-- TASK REQUIREMENTS --
Lines with "zoom": copy each one from the listing below.
[DATA TO EXAMINE Boundary: Start]
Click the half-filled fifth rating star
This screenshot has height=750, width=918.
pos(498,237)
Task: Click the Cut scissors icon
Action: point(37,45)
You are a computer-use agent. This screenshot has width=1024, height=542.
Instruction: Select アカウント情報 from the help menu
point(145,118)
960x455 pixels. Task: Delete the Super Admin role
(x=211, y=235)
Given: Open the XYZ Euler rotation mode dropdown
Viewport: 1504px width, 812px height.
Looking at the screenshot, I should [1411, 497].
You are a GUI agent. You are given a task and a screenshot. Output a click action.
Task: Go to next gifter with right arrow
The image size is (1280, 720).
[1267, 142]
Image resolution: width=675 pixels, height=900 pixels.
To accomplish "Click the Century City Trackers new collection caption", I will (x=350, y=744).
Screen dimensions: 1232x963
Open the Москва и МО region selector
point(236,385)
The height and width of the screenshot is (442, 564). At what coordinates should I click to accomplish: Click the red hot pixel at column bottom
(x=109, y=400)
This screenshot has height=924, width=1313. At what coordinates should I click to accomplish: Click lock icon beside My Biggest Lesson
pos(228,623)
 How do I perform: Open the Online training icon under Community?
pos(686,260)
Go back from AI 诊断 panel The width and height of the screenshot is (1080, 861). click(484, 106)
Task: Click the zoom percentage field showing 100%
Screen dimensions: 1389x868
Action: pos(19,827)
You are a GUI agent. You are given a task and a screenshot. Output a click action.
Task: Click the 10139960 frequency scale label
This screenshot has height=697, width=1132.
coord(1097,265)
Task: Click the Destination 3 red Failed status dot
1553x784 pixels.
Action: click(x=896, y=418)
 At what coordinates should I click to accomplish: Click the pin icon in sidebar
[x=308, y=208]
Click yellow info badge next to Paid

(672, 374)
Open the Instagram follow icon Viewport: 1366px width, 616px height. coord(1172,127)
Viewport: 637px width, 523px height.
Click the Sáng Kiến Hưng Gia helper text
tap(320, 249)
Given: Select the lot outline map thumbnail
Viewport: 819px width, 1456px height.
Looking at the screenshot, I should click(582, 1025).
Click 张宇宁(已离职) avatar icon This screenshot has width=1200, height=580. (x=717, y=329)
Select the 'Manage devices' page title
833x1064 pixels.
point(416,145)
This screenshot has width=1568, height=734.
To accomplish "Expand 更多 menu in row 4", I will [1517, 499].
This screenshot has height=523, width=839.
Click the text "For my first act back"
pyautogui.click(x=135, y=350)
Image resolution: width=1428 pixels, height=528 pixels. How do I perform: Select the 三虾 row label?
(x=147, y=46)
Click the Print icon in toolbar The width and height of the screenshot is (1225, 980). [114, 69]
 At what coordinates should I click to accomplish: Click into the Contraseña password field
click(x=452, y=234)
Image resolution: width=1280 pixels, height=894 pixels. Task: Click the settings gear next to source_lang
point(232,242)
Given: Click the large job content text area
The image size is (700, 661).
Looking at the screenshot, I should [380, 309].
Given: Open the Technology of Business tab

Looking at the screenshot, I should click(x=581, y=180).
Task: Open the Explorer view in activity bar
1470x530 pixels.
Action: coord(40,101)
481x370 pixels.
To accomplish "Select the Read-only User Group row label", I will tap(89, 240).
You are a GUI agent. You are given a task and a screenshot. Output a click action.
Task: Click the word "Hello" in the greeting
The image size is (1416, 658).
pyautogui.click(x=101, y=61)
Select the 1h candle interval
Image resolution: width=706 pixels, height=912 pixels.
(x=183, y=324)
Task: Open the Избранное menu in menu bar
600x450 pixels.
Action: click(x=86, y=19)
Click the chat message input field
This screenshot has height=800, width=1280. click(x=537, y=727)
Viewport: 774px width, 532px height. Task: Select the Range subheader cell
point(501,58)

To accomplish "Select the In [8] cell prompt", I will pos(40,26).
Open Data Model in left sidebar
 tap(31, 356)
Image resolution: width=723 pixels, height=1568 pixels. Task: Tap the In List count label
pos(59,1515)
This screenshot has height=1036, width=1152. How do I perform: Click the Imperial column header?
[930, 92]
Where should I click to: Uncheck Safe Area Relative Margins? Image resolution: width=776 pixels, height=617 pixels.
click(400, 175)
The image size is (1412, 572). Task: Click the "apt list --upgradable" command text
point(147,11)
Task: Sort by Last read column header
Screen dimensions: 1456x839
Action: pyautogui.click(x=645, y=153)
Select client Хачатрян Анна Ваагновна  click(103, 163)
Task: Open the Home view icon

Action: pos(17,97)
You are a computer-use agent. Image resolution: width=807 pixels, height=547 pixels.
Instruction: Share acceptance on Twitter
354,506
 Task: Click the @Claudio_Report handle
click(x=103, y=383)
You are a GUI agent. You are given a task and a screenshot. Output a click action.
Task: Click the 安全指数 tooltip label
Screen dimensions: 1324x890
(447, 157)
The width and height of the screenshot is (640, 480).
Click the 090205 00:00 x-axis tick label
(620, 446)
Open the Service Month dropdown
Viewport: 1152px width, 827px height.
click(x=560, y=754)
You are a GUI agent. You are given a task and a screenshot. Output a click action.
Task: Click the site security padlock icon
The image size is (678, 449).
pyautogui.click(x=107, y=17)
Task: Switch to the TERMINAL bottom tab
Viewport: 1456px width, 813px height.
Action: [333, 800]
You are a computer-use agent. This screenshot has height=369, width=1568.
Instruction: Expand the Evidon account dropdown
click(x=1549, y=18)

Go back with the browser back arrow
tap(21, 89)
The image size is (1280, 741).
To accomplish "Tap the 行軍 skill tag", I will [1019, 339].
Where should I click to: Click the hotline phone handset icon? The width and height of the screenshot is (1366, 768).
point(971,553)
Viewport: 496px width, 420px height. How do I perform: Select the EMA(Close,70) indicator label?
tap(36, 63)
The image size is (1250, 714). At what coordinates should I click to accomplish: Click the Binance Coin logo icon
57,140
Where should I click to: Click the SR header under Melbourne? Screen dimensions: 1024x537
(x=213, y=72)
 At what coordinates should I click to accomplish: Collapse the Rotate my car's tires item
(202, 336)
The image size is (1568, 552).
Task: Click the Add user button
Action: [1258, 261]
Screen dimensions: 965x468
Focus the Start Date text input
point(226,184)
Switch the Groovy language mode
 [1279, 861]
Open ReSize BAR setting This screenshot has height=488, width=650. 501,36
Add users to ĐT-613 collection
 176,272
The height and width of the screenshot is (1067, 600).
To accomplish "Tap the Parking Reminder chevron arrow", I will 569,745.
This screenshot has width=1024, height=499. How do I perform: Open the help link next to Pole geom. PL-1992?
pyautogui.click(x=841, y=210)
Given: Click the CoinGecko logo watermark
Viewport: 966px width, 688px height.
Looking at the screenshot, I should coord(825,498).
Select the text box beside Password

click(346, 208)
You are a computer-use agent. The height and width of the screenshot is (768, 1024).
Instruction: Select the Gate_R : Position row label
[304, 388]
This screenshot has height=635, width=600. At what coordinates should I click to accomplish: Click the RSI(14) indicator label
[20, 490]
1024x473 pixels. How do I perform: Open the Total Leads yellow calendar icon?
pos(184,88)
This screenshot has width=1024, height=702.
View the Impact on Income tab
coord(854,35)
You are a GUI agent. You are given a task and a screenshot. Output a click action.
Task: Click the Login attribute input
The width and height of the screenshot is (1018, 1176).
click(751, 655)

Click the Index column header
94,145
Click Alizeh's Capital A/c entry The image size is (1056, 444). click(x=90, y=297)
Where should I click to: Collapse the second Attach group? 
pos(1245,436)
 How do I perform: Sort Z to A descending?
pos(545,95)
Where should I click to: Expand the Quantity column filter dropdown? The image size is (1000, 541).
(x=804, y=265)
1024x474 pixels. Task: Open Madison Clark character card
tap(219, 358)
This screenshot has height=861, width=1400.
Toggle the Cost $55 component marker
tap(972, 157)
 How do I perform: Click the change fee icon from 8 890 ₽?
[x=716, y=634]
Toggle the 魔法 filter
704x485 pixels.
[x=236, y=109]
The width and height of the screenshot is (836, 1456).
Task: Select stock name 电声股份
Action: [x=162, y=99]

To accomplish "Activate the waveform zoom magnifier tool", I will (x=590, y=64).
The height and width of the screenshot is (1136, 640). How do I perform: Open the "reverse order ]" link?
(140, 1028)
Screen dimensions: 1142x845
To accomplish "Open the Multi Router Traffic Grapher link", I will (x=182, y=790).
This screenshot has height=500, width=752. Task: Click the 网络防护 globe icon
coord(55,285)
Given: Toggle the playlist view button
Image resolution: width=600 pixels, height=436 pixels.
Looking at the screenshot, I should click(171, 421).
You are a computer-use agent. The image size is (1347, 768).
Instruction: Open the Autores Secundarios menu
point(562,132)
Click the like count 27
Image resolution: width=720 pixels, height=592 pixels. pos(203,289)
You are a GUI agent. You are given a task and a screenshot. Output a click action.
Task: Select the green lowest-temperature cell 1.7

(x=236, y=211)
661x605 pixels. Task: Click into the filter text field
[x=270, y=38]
[DATA TO EXAMINE Boundary: End]
-- WRITTEN REPLY --
Task: Click the zoom percentage field showing 100%
To accomplish "Activate the waveform zoom magnifier tool", I will (x=590, y=64).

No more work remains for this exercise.